___ ENTRIES SHOWN ___

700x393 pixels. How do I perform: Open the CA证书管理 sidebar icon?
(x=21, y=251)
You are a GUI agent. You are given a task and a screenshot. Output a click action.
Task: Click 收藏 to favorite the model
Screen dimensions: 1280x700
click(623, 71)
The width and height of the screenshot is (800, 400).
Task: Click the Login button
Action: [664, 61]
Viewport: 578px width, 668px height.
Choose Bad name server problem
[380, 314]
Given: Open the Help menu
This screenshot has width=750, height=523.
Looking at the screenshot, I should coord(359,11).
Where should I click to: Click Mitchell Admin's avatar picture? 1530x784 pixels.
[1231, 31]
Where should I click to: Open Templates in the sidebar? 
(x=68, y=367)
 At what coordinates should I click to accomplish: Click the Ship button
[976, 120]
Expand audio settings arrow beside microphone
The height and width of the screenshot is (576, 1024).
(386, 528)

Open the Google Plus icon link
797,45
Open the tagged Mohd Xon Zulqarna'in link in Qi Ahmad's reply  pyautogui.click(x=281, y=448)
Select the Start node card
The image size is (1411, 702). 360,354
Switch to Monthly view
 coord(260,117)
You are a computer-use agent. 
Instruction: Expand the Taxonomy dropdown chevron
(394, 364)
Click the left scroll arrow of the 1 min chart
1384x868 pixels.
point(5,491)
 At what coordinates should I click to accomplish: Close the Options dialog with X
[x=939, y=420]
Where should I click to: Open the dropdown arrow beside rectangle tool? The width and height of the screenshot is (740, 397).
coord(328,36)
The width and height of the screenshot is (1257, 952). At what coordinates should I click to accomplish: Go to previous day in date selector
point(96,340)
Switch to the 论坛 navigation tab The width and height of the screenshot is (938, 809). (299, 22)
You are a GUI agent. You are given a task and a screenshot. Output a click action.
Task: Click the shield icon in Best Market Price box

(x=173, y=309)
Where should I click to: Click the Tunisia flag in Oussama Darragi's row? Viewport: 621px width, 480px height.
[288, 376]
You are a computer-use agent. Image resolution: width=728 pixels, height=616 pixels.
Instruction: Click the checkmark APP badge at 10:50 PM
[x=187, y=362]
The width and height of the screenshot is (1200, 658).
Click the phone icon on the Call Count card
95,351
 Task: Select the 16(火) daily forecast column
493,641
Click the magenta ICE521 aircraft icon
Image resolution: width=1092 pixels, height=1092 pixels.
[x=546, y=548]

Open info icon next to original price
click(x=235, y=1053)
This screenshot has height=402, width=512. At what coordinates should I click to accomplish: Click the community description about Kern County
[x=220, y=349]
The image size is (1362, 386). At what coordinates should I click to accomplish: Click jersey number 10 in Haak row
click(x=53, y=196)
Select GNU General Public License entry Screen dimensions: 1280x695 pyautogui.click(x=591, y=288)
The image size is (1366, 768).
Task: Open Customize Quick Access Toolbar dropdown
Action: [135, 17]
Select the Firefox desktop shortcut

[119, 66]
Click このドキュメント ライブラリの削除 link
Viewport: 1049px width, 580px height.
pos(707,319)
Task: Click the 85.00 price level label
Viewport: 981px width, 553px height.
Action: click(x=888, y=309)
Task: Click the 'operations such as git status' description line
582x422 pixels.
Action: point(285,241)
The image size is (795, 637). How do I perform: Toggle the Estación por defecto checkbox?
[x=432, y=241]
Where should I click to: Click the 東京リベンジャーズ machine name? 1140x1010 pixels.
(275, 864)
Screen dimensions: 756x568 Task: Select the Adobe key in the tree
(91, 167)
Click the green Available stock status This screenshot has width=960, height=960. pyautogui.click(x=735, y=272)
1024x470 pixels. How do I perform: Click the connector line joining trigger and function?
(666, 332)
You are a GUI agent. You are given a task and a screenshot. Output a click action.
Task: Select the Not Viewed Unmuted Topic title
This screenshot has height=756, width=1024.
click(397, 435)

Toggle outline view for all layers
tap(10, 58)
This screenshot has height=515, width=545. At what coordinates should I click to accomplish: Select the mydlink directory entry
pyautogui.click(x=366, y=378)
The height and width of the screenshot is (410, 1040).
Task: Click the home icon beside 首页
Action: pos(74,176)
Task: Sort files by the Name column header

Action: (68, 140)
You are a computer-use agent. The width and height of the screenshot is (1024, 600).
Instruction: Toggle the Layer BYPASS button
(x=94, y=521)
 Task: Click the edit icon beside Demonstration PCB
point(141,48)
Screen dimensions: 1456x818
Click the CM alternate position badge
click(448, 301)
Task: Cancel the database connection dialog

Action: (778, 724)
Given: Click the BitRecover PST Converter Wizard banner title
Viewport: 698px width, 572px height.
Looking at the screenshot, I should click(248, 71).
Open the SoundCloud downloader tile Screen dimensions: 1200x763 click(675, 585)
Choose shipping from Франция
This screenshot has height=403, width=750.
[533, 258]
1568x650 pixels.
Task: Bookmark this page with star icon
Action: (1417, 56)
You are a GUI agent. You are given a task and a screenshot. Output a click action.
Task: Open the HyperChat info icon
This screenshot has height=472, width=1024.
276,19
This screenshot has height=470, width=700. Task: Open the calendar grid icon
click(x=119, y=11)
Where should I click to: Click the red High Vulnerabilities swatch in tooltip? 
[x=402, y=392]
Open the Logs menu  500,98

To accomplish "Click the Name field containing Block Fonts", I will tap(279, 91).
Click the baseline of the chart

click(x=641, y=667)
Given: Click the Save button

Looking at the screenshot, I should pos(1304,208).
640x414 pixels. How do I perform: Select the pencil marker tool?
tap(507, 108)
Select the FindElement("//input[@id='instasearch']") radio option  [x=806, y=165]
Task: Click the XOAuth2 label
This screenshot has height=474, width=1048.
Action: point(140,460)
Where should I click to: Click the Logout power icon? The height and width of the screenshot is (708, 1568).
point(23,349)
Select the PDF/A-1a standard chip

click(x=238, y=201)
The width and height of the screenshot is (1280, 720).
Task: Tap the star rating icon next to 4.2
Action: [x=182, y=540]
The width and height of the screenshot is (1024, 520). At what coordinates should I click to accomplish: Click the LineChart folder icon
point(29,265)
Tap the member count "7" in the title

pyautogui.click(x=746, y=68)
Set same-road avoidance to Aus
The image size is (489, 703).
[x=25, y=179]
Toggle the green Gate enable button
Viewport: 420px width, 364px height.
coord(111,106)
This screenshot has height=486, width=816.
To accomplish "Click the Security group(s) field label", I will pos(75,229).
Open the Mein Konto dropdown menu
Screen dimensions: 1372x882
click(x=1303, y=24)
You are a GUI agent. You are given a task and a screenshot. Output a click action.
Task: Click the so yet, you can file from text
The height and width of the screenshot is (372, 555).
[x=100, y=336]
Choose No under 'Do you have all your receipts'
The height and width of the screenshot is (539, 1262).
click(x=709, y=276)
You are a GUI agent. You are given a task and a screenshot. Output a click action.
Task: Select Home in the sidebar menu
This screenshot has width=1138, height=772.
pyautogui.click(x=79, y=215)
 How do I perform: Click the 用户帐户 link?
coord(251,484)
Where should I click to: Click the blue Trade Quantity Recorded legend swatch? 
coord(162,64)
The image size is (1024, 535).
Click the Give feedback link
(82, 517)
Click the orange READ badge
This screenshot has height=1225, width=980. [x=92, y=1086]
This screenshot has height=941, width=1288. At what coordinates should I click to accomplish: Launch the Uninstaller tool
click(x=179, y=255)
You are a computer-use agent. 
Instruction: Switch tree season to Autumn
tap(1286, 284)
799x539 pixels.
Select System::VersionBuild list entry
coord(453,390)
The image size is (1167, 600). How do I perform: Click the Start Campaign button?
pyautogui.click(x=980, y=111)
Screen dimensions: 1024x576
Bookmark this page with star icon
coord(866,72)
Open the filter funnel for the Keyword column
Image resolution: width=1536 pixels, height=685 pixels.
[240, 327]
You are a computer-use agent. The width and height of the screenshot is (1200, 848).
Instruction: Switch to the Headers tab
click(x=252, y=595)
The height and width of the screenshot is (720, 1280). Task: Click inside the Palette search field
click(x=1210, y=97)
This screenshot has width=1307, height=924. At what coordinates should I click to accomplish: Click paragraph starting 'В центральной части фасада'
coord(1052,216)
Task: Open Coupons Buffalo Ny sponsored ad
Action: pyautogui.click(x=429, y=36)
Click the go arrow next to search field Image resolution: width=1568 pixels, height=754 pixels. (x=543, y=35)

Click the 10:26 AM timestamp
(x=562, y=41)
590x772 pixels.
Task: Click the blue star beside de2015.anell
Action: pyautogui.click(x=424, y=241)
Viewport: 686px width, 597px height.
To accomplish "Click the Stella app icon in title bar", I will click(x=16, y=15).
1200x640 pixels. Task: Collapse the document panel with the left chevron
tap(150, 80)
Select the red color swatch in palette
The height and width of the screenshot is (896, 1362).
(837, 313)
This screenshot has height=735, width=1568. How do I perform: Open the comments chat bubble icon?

___

▸ PROBLEM STATEMENT
Tell how many lines of the records above hold the string "computer". Give no other text.

▸ OUTPUT FOR THIS EXERCISE
5